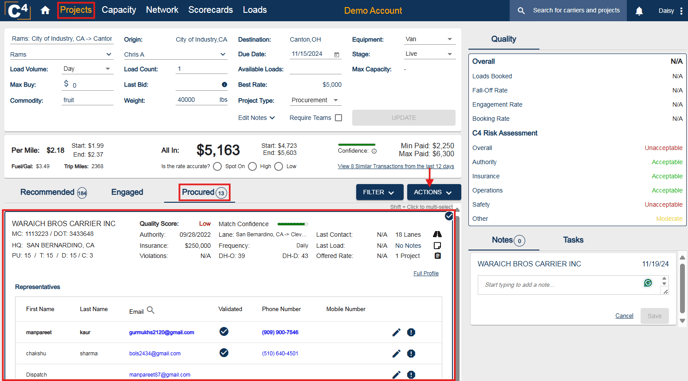The height and width of the screenshot is (381, 688).
Task: Click the Last Bid info icon
Action: [224, 84]
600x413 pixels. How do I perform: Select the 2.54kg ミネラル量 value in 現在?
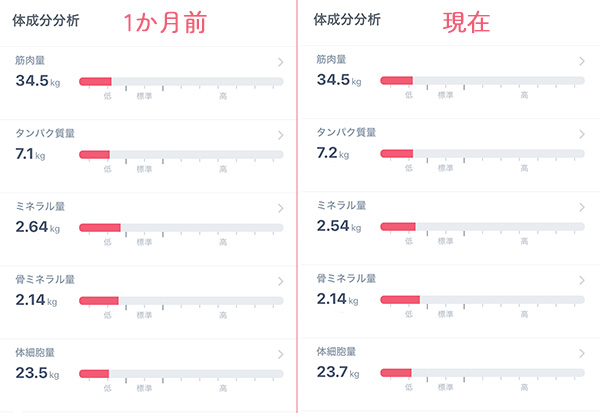coord(339,226)
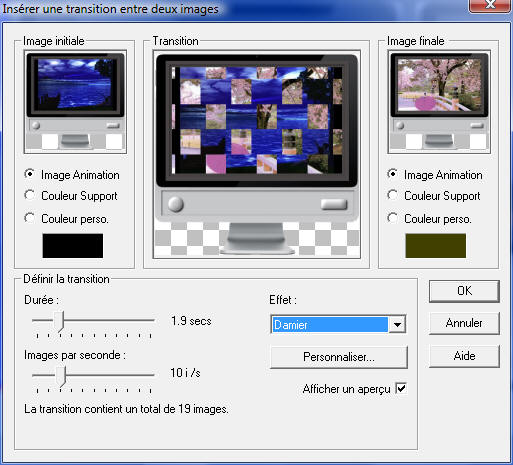Click the OK button
The width and height of the screenshot is (513, 465).
pos(464,291)
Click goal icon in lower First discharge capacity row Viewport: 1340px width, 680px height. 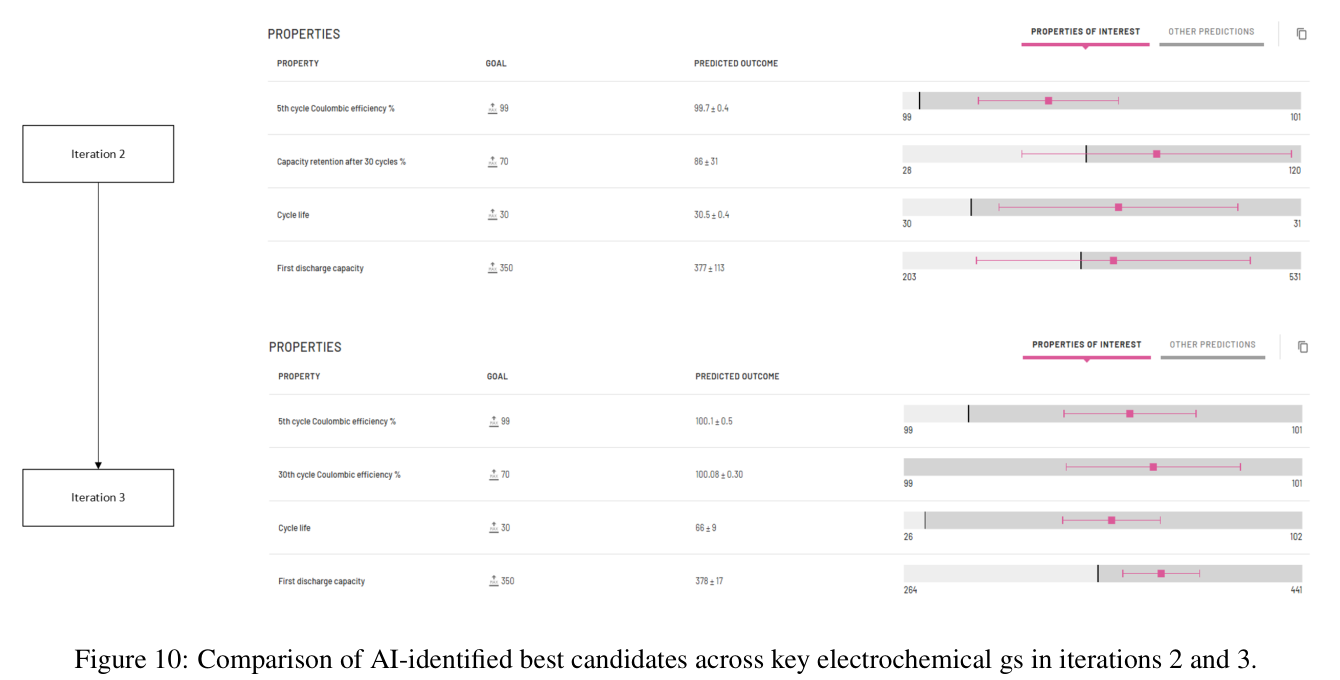[494, 581]
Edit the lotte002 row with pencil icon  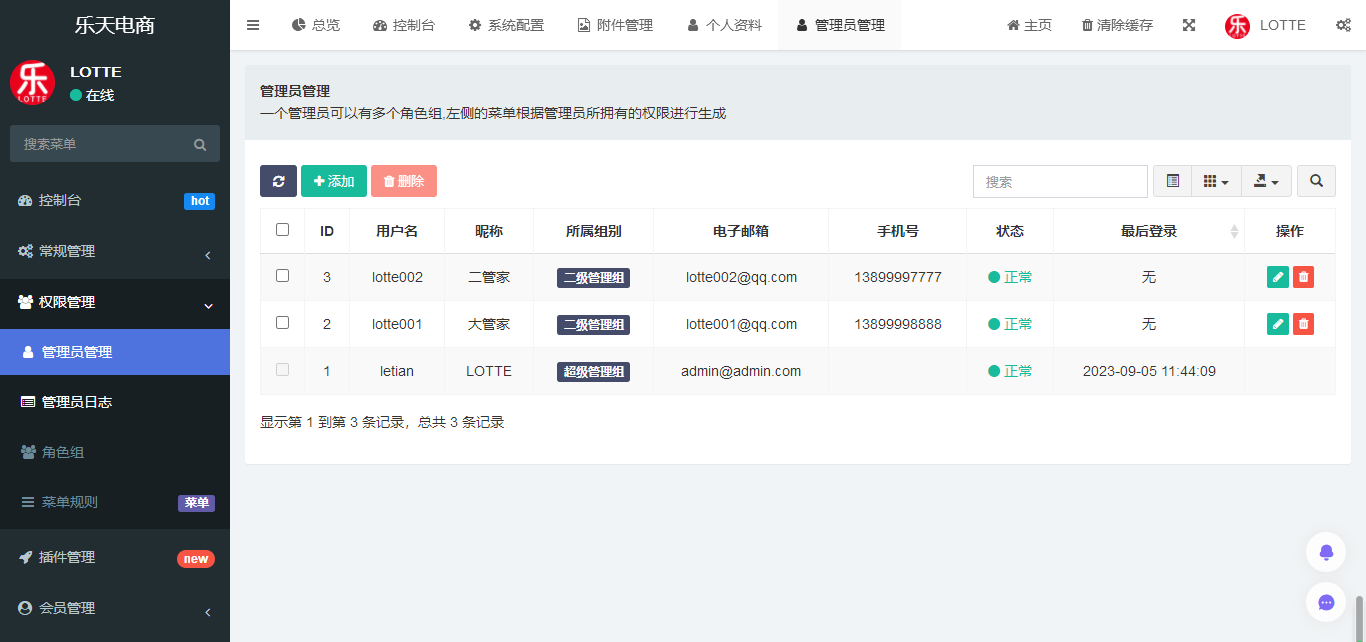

________________________________________

**Instructions for the task**
Copy out the records word for word, from the first line down through the line that contains "pos(464,291)". Leave the pictures out of your copy.

**Result of this task**
The height and width of the screenshot is (381, 688).
Task: Click the Last Bid info icon
Action: [224, 84]
600x413 pixels. How do I perform: Select the 2.54kg ミネラル量 value in 現在?
coord(339,226)
Click the OK button
The width and height of the screenshot is (513, 465).
pos(464,291)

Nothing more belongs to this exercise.